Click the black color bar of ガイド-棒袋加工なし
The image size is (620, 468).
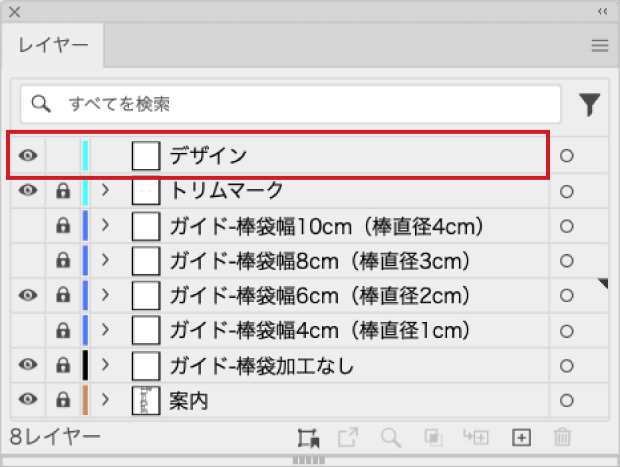coord(86,365)
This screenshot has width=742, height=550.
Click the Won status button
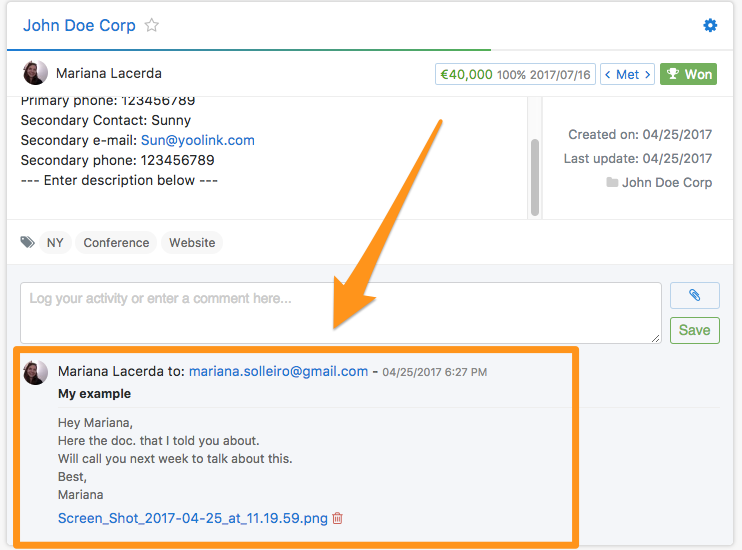[x=688, y=74]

***

__TASK__. Give the records again exactly, pictures left out.

__RESPONSE BOX__.
Click the black color bar of ガイド-棒袋加工なし
The image size is (620, 468).
coord(86,365)
This screenshot has width=742, height=550.
Click the Won status button
[x=688, y=74]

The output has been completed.